When whole industries are getting the axe quicker than ever, avoiding career catastrophe is not about riding the ups and downs, but jumping the tracks entirely.
In every career there comes a point when you’re all washed up. Your face no longer fits. Your stock is falling. Your friends and fans are gone. Career stall can strike at any time. And it does.
I had early quarter-life career stall when I was a washed-up music journalist who had just turned 25. Then I had midlife, middle-career stall when I was a washed-up newspaper columnist with a new editor who was a budget-slashing bean counter. And then I had late career stall when I was a washed up novelist whose last No 1 was ten years ago. That is a lot of lows but fairly typical of these uncertain times. “The iron rice bowl” is what the Chinese called a job for life. But nobody talks about iron rice bowls any more, not in China nor anywhere else. The old career flight paths no longer exist. From Beijing to Brooklyn, from Soho to Shanghai, every job ends, and probably a hell of a lot sooner than you were anticipating.

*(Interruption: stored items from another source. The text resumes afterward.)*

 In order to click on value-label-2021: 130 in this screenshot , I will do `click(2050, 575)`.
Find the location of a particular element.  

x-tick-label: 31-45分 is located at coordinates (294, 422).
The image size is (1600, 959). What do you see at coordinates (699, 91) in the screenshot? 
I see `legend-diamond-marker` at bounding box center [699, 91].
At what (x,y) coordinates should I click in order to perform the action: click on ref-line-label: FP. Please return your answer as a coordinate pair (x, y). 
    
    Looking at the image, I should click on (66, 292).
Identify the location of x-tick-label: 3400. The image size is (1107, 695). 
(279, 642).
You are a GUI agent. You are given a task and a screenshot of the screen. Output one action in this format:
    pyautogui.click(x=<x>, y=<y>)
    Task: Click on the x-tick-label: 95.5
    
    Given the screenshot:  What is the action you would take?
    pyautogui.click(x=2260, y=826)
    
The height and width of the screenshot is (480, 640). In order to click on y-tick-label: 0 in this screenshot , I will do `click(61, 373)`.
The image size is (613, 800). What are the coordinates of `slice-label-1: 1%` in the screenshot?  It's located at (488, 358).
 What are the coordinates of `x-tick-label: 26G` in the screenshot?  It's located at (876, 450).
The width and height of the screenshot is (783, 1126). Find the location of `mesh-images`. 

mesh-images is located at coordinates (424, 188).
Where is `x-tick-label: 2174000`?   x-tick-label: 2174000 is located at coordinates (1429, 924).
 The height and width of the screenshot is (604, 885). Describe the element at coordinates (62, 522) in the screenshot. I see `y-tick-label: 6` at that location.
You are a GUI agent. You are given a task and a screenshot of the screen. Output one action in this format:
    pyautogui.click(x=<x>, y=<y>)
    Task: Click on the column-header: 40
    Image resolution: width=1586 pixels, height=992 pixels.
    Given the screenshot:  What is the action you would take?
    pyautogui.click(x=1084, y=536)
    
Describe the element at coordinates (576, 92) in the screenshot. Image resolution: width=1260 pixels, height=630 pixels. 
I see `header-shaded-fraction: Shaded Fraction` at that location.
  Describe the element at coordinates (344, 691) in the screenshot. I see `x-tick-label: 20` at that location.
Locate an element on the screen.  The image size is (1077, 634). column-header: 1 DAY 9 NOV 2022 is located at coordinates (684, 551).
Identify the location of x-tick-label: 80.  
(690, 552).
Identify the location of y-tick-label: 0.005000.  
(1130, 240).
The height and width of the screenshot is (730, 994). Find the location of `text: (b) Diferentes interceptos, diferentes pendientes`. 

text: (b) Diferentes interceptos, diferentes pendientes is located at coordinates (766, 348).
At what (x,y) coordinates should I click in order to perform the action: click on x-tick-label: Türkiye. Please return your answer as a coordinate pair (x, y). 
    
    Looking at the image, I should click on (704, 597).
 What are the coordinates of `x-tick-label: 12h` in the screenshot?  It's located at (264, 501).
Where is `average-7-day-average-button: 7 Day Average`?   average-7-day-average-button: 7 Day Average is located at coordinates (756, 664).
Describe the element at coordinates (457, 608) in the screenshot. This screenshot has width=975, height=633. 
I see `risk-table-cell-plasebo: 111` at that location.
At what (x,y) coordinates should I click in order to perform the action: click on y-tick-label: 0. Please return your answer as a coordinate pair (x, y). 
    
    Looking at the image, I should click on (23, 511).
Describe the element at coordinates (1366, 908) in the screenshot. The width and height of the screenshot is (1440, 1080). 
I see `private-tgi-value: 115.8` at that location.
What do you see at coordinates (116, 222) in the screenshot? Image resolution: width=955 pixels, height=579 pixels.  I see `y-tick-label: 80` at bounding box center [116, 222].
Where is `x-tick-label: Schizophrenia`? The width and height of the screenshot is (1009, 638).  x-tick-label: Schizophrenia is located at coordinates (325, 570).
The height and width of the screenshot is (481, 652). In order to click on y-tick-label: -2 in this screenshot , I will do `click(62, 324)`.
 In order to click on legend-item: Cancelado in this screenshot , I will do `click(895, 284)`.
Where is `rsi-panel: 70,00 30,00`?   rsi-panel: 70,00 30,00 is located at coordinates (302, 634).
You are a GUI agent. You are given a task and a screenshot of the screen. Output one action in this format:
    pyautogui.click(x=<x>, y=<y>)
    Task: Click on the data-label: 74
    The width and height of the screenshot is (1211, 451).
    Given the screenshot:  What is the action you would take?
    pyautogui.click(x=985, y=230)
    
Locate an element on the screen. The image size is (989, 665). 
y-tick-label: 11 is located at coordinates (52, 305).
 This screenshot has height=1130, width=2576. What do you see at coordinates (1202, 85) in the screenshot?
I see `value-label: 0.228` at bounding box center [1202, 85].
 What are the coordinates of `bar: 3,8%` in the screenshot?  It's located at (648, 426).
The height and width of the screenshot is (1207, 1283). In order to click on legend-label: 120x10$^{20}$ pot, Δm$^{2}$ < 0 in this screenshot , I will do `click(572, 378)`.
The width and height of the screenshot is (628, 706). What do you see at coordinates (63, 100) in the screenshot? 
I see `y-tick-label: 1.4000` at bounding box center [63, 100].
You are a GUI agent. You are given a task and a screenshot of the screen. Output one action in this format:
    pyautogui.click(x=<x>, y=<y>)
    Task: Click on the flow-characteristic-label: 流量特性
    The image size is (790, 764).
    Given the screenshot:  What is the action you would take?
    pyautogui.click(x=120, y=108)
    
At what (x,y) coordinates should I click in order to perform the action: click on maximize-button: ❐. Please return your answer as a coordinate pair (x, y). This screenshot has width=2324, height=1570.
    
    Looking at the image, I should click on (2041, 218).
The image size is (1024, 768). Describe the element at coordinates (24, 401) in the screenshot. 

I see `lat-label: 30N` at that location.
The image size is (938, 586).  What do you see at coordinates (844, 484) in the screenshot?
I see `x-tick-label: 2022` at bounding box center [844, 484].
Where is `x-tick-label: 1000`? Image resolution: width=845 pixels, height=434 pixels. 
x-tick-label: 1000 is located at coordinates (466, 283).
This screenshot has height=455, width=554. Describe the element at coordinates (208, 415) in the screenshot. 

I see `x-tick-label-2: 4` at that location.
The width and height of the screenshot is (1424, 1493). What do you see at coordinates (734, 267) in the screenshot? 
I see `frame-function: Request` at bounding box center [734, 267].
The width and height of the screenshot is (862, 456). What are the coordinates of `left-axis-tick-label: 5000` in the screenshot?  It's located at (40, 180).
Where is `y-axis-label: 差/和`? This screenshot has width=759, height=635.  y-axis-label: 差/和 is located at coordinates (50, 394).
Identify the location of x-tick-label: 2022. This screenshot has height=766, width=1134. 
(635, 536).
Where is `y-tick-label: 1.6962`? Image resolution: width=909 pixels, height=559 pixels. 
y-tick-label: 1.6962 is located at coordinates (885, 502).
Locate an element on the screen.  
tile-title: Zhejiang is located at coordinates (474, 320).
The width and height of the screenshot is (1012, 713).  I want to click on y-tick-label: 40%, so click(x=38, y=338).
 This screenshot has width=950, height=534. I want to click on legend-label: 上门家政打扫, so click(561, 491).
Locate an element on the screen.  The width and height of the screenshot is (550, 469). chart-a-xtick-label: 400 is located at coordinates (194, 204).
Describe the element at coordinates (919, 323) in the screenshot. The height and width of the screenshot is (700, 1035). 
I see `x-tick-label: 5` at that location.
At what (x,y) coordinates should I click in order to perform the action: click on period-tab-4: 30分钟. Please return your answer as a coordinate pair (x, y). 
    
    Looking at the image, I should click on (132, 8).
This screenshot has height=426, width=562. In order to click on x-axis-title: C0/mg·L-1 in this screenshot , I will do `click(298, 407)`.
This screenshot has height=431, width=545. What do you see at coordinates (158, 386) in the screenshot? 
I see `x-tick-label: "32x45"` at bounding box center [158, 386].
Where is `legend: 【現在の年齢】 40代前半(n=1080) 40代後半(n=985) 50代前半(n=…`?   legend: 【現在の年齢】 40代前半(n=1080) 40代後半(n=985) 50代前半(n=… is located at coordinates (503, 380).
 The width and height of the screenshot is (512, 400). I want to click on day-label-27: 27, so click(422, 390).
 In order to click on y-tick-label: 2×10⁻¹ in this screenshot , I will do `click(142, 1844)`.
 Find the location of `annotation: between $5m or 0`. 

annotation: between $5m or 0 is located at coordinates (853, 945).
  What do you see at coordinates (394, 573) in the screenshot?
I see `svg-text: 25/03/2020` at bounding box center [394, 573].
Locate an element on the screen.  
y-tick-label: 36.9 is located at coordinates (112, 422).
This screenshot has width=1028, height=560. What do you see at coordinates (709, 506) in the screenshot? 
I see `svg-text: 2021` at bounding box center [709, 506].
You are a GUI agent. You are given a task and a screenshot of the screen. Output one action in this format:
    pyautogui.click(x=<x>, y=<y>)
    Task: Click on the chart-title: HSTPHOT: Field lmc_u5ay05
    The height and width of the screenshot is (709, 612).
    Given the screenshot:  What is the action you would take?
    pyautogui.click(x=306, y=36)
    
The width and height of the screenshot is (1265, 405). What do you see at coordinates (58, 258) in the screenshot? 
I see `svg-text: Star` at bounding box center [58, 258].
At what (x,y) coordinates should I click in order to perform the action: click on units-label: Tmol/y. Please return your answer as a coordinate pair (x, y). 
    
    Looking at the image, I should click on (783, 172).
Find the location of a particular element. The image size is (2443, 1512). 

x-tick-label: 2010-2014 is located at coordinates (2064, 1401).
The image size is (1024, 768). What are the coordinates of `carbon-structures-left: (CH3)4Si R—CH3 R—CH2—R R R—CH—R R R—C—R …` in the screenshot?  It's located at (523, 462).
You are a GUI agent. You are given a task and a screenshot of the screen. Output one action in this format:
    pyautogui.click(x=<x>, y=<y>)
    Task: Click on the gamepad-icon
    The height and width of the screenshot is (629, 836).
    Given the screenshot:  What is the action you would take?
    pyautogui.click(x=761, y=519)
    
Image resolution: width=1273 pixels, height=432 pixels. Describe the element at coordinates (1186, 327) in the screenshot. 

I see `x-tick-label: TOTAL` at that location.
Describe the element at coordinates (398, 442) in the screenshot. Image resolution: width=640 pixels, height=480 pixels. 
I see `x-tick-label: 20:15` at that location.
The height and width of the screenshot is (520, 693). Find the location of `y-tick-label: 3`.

“People are no longer working at the same jobs for 40 years, with the safety net of pensions waiting at the end,” Jenny Blake writes in her book Pivot: The Only Move That Matters Is Your Next One. “The average employee tenure in America is now four to five years and job roles change dramatically within those years. Among workers 25 to 34 years old, the average tenure drops to three years. Job security has become an antiquated idea, a luxury most people today do not enjoy, whether they are aware of it or not.”
And so you wake up at four in the morning wondering how you will pay the bills, and if you will ever find another job, and with the cocky certainties of youth kicked right out of you. In Piers Morgan’s immortal phrase, “One day you’re the cock of the walk and the next day you’re a feather duster.”